_Your objective_. Transcribe all of the entries, matching each one exactly.

_Available data_.
Segment Open

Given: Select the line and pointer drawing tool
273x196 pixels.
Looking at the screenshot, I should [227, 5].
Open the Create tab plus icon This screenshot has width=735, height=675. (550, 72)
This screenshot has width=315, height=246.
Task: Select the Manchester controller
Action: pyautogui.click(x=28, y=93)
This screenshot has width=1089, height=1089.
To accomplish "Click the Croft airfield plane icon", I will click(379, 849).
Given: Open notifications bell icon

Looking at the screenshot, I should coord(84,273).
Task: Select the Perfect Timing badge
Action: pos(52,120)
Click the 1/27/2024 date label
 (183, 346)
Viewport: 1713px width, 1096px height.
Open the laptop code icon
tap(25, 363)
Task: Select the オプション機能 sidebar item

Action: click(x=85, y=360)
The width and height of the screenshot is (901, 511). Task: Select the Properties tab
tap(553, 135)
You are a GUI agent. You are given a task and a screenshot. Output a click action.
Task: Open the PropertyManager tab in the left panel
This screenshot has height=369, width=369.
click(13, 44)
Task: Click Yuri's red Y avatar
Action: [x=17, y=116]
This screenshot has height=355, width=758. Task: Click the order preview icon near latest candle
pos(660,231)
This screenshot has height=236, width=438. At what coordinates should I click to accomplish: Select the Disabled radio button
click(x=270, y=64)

Segment Closed

_Result of the task_.
Given: Select the line and pointer drawing tool
273x196 pixels.
Looking at the screenshot, I should [227, 5].
Open the Create tab plus icon This screenshot has width=735, height=675. (550, 72)
This screenshot has width=315, height=246.
Task: Select the Manchester controller
Action: pyautogui.click(x=28, y=93)
This screenshot has width=1089, height=1089.
To accomplish "Click the Croft airfield plane icon", I will click(379, 849).
Given: Open notifications bell icon

Looking at the screenshot, I should coord(84,273).
Task: Select the Perfect Timing badge
Action: pos(52,120)
Click the 1/27/2024 date label
 (183, 346)
Viewport: 1713px width, 1096px height.
Open the laptop code icon
tap(25, 363)
Task: Select the オプション機能 sidebar item

Action: click(x=85, y=360)
The width and height of the screenshot is (901, 511). Task: Select the Properties tab
tap(553, 135)
You are a GUI agent. You are given a task and a screenshot. Output a click action.
Task: Open the PropertyManager tab in the left panel
This screenshot has height=369, width=369.
click(13, 44)
Task: Click Yuri's red Y avatar
Action: [x=17, y=116]
This screenshot has height=355, width=758. Task: Click the order preview icon near latest candle
pos(660,231)
This screenshot has height=236, width=438. At what coordinates should I click to accomplish: Select the Disabled radio button
click(x=270, y=64)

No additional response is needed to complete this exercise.